**TASK PROMPT**.
Reproduce the items below word for word, from the line that contains "Where should I click to: Delete" through the line that contains "I will point(372,79).", including both of those lines.

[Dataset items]
'''

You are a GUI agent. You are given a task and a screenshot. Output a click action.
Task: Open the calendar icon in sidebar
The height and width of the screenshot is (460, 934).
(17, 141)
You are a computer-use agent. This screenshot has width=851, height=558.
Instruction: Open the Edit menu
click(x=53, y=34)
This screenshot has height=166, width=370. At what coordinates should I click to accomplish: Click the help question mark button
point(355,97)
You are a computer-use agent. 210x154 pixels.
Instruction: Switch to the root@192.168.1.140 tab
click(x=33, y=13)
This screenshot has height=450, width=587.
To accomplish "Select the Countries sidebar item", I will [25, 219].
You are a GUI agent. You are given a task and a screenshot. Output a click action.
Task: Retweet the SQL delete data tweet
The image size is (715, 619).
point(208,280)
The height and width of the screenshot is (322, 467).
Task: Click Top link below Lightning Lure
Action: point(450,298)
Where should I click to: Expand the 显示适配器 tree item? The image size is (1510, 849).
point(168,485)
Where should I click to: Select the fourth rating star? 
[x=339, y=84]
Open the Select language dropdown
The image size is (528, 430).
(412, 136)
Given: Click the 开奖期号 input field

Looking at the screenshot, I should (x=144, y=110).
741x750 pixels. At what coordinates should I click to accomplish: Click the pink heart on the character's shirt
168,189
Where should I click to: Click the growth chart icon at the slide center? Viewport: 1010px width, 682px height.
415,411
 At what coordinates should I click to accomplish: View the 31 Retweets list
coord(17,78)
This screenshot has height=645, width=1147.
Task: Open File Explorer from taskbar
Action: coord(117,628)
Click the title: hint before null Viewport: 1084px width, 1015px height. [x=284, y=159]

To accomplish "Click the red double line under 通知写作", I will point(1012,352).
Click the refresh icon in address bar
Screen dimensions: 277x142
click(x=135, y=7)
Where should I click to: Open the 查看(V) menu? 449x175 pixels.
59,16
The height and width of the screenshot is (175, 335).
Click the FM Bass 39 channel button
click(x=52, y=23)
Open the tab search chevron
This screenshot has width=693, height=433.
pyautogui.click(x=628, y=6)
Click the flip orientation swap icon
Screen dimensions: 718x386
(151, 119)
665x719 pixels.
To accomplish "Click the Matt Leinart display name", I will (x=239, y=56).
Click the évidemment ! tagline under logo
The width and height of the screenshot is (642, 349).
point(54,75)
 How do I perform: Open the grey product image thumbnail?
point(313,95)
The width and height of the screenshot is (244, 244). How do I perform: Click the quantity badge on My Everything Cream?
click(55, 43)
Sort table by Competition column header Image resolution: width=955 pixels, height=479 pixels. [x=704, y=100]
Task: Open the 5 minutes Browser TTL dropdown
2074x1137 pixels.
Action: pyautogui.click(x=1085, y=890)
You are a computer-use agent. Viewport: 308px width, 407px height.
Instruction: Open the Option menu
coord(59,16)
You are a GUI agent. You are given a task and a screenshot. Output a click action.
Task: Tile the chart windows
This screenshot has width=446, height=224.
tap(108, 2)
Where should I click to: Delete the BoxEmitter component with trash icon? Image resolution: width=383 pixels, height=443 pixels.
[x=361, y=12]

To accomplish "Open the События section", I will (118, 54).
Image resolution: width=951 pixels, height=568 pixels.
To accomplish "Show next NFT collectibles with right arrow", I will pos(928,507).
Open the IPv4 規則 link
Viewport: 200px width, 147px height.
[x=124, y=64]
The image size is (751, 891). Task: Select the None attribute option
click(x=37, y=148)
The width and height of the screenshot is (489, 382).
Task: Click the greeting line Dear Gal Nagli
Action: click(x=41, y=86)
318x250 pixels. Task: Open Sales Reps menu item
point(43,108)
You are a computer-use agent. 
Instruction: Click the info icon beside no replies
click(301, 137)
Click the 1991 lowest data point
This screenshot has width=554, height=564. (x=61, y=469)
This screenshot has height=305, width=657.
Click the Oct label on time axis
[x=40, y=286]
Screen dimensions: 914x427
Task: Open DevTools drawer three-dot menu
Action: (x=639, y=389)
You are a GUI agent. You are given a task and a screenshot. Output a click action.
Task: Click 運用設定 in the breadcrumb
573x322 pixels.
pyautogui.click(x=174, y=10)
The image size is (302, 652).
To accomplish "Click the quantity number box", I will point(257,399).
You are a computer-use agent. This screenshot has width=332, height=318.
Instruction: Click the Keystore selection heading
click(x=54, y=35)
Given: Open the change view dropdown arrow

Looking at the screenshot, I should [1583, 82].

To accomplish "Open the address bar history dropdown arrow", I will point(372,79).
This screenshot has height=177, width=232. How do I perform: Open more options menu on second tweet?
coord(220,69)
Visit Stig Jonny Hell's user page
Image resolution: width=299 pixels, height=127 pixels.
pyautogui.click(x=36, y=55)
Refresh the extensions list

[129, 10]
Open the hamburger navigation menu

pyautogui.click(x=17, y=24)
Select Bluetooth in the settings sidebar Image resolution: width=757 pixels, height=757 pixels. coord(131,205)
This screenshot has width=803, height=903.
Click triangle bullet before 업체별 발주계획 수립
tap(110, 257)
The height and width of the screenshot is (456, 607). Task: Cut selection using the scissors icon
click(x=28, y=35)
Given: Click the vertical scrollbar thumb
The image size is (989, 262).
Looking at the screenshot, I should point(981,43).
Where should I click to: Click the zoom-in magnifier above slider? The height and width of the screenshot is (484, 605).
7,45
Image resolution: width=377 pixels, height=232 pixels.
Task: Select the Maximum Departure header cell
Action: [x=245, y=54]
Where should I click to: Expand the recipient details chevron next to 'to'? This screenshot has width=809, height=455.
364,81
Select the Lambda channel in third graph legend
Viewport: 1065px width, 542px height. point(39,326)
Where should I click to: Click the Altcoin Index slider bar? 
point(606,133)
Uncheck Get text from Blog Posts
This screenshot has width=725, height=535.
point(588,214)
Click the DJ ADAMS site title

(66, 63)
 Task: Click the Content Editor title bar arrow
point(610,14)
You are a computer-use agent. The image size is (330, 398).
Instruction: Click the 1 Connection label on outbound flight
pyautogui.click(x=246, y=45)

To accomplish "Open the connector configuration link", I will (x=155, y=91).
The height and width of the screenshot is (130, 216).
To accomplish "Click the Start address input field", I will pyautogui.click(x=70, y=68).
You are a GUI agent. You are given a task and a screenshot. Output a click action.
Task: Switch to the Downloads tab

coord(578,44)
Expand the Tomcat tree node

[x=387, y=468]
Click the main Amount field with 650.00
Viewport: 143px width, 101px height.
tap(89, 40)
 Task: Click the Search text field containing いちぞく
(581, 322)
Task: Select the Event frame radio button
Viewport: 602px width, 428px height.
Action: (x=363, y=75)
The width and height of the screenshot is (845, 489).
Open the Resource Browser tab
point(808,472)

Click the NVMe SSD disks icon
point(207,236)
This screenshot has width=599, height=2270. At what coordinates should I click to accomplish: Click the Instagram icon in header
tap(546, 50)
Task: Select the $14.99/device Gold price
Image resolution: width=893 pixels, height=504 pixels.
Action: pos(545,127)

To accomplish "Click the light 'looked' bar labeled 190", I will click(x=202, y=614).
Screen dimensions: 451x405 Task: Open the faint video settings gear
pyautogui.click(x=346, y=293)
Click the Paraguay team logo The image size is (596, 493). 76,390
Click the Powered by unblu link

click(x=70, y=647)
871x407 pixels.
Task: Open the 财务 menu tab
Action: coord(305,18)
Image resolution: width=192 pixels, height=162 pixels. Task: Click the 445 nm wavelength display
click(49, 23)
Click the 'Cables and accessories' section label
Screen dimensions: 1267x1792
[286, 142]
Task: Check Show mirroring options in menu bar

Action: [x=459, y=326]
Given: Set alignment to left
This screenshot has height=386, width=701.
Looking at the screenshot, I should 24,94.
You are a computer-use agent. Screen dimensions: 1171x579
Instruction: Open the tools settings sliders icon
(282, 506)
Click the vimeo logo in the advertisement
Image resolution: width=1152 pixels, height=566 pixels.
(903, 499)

'''

**RESPONSE TO THE EXERCISE**.
Where should I click to: Delete the BoxEmitter component with trash icon? Image resolution: width=383 pixels, height=443 pixels.
[x=361, y=12]

To accomplish "Open the События section", I will (118, 54).
Image resolution: width=951 pixels, height=568 pixels.
To accomplish "Show next NFT collectibles with right arrow", I will pos(928,507).
Open the IPv4 規則 link
Viewport: 200px width, 147px height.
[x=124, y=64]
The image size is (751, 891). Task: Select the None attribute option
click(x=37, y=148)
The width and height of the screenshot is (489, 382).
Task: Click the greeting line Dear Gal Nagli
Action: click(x=41, y=86)
318x250 pixels. Task: Open Sales Reps menu item
point(43,108)
You are a computer-use agent. 
Instruction: Click the info icon beside no replies
click(301, 137)
Click the 1991 lowest data point
This screenshot has width=554, height=564. (x=61, y=469)
This screenshot has height=305, width=657.
Click the Oct label on time axis
[x=40, y=286]
Screen dimensions: 914x427
Task: Open DevTools drawer three-dot menu
Action: (x=639, y=389)
You are a GUI agent. You are given a task and a screenshot. Output a click action.
Task: Click 運用設定 in the breadcrumb
573x322 pixels.
pyautogui.click(x=174, y=10)
The image size is (302, 652).
To accomplish "Click the quantity number box", I will point(257,399).
You are a computer-use agent. This screenshot has width=332, height=318.
Instruction: Click the Keystore selection heading
click(x=54, y=35)
Given: Open the change view dropdown arrow

Looking at the screenshot, I should [1583, 82].

To accomplish "Open the address bar history dropdown arrow", I will point(372,79).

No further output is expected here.